Red Tide found at all 16 Sarasota County beaches
The organism that causes red tide has also been found at Anna Maria Island and Longboat Pass in Manatee County.
Tropical Storm Nicole may have stirred up the Gulf of Mexico enough to send red tide onto beaches in Sarasota County.
The state Department of Health said elevated levels of the toxin have been found at all 16 beaches in the county. Medium levels have also been reported in Manatee County, at Anna Maria Island and Longboat Pass. Health officials recommend that anyone experiencing irritation of the eye, nose or throat to stay indoors, run your air conditioner and avoid the beach.
Red tide is is caused when algae grows out of control. The name “red tide” comes from the fact that overgrown algae can cause the water to change color.
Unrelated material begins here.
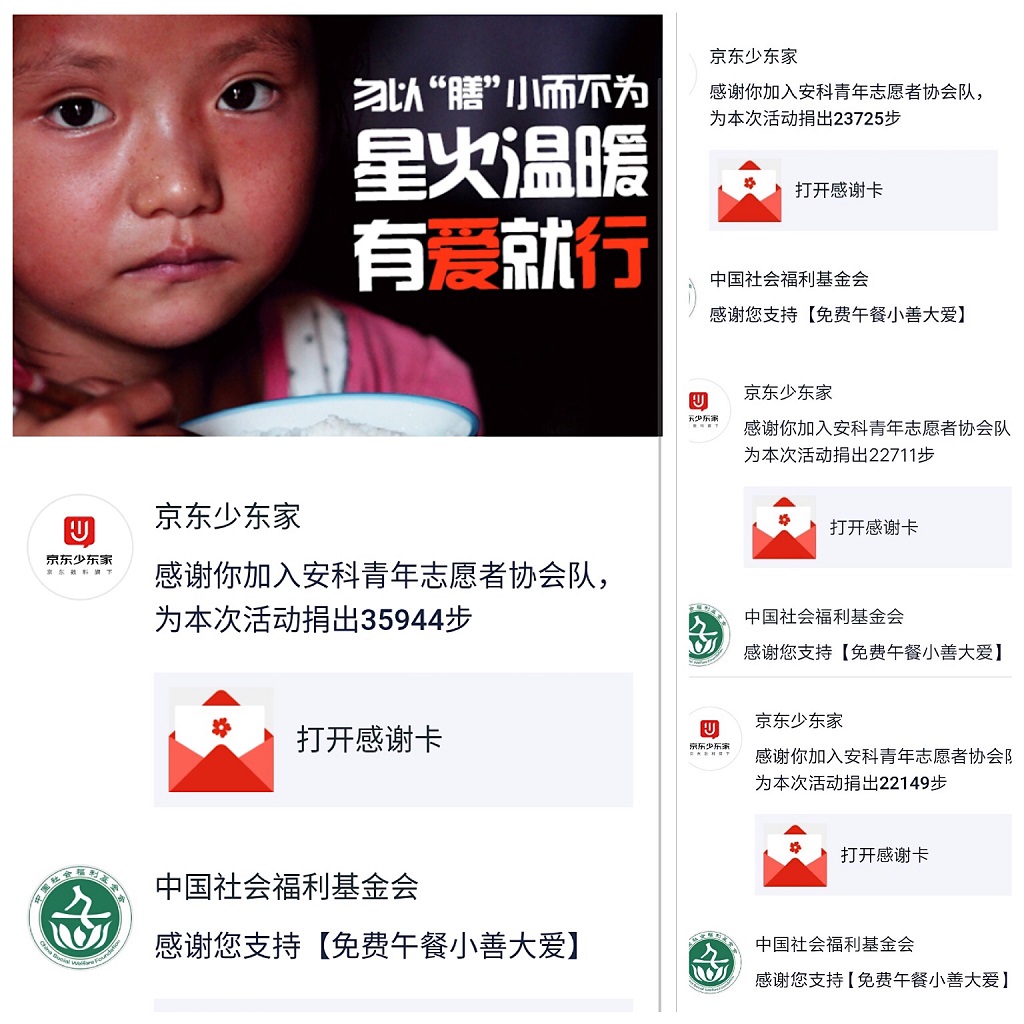
Task: Tap the large green 中国社会福利基金会 logo
Action: (80, 917)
The beaches with elevated levels of red tide include: Longboat Key, Bird Key Park/Ringling Causeway, North Lido, Lido Casino, South Lido, Siesta Key, Turtle Beach, Nokomis Beach, North Jetty, Venice Beach, Service Club, Venice Fishing Pier, Brohard Beach, Caspersen Beach, Manasota Key and Blind Pass.
The Department makes the following recommendations:
- Do not swim around dead fish.
- If you have chronic respiratory problems, consider staying away from the beach, as red tide can affect your breathing.
- Do not harvest or eat molluscan shellfish and distressed or dead fish. If fish are healthy, rinse fillets with tap or bottled water and throw out the guts.
- Keep pets and livestock away from water, sea foam, and dead sea life.
- Residents living in beach areas who experience respiratory symptoms are advised to close windows and run the air conditioner (ensuring that the A/C filter is maintained according to the manufacturer's specifications).
- If outdoors, residents may choose to wear paper filter masks, especially if winds are blowing onshore.
Florida Poison Control Centers have a toll-free 24/7 Hotline for reporting illnesses, including health effects from exposure to red tide at 1-888-222-1222.